À compter de demain matin tous les mortels
de la Terre, en plus de leur propre langue, comprendraient et parleraient
couramment la langue artificielle.
Quel cauchemar apocalyptique, prendrait la
place de la merveilleuse hallucination – pire que l’ancienne Babel où seuls les
mots faisaient confusion, et la cause du problème était justement que chaque
bâtisseur désignait la même notion
par un autre mot, pourtant ils avaient tous la même pensée : la Tour,
qu’ils commencèrent à appeler les uns "Torony",
les autres "Tower", encore d’autres "Turm",
sans raison, dans la confusion.
Savez-vous ce qui adviendrait le
lendemain ?
Un brouillamini maudit, bien plus horrible
que dans l’ancienne Babel, en sortirait dès l’heure de midi. D’accord, tout le
monde désignerait la Tour par le même terme, par exemple par le mot espéranto
mélodieux "la Turo". En revanche…
Par contre, les bâtisseurs se regarderaient
avec plus de frayeur encore que cet autre matin biblique ; ils se
rendraient compte qu’entre-temps, et surtout durant les cinquante dernières
années, s’est complètement embrouillée cette certitude que l’on croyait
définitive et réglée, qui avait rendu tout de même possible que, plutôt que
bêler ou japper, nous nous communiquions à
l’aide de mots le contenu de nos idées, à propos d’objets ou de phénomènes.

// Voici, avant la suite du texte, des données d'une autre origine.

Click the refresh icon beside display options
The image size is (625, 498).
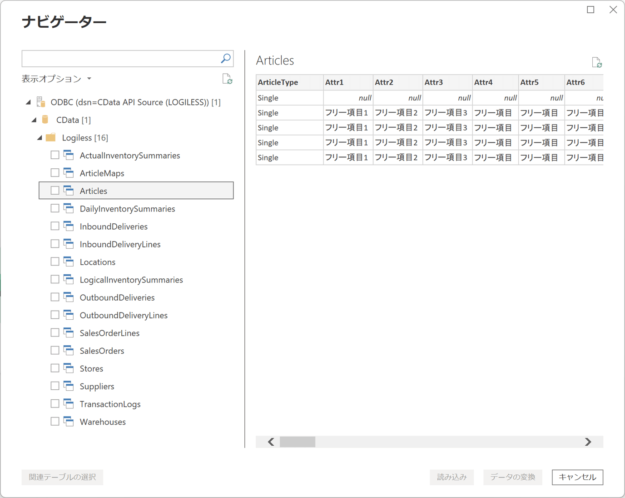click(x=228, y=79)
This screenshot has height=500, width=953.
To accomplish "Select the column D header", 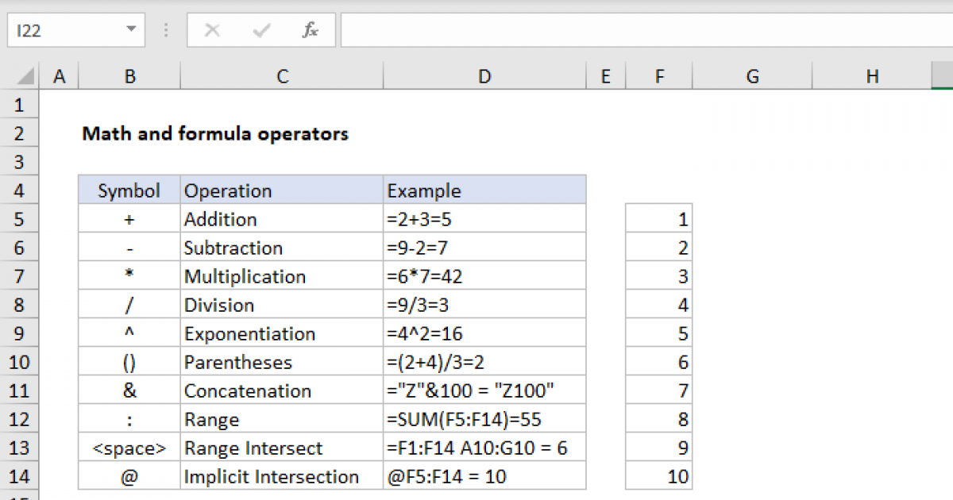I will 484,75.
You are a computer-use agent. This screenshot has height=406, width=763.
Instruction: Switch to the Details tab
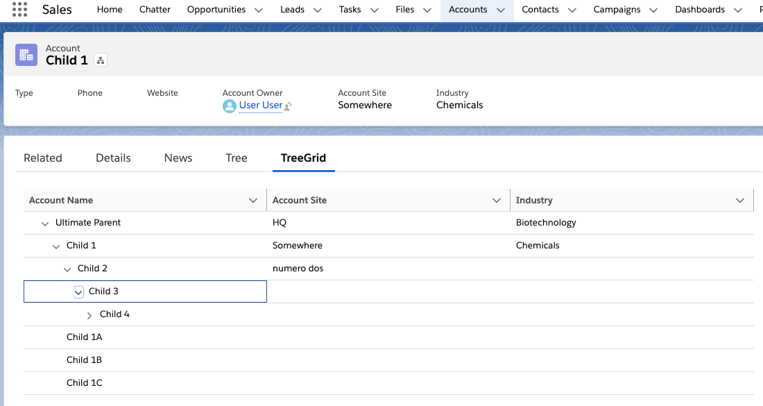(x=113, y=158)
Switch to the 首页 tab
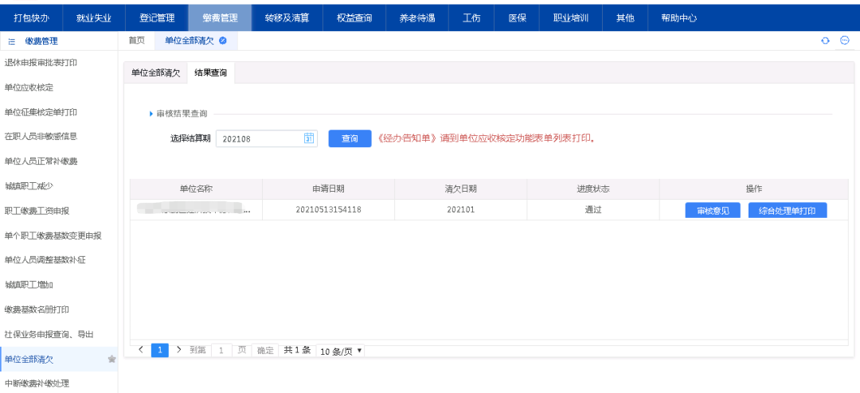 137,41
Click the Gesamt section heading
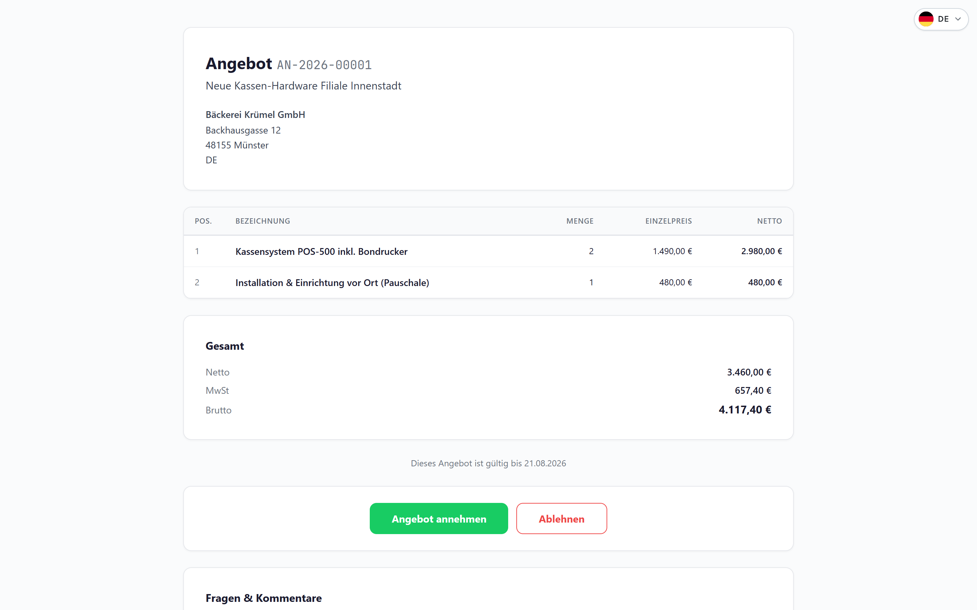Screen dimensions: 977x610 click(x=224, y=346)
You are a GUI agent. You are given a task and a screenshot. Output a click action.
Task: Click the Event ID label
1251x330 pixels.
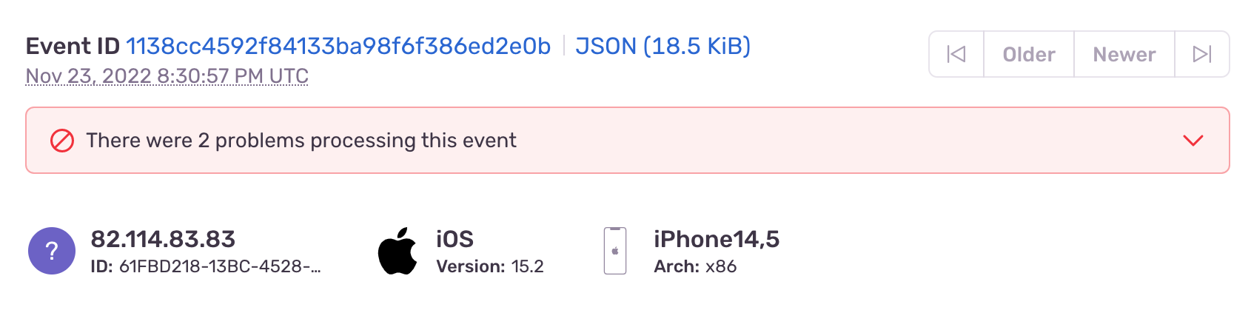pyautogui.click(x=73, y=46)
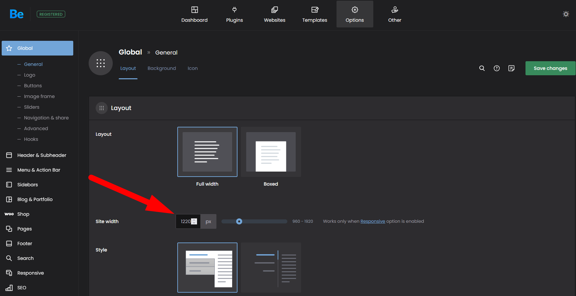Expand the Header & Subheader sidebar section

[41, 155]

Concernant la nature ou l’appartenance de ces objets ou de ces phénomènes, leur
importance en ce qui nous concerne, nous hommes (et même les animaux), le mot
n’est de toute façon qu’une convention, à l’instar des conventions dans le jeu
de cartes dont tous les partenaires savent qu’ils s’assoient pour y jouer en
vue de gagner.
En effet, aux alentours de midi
apparaîtraient quelques petits problèmes.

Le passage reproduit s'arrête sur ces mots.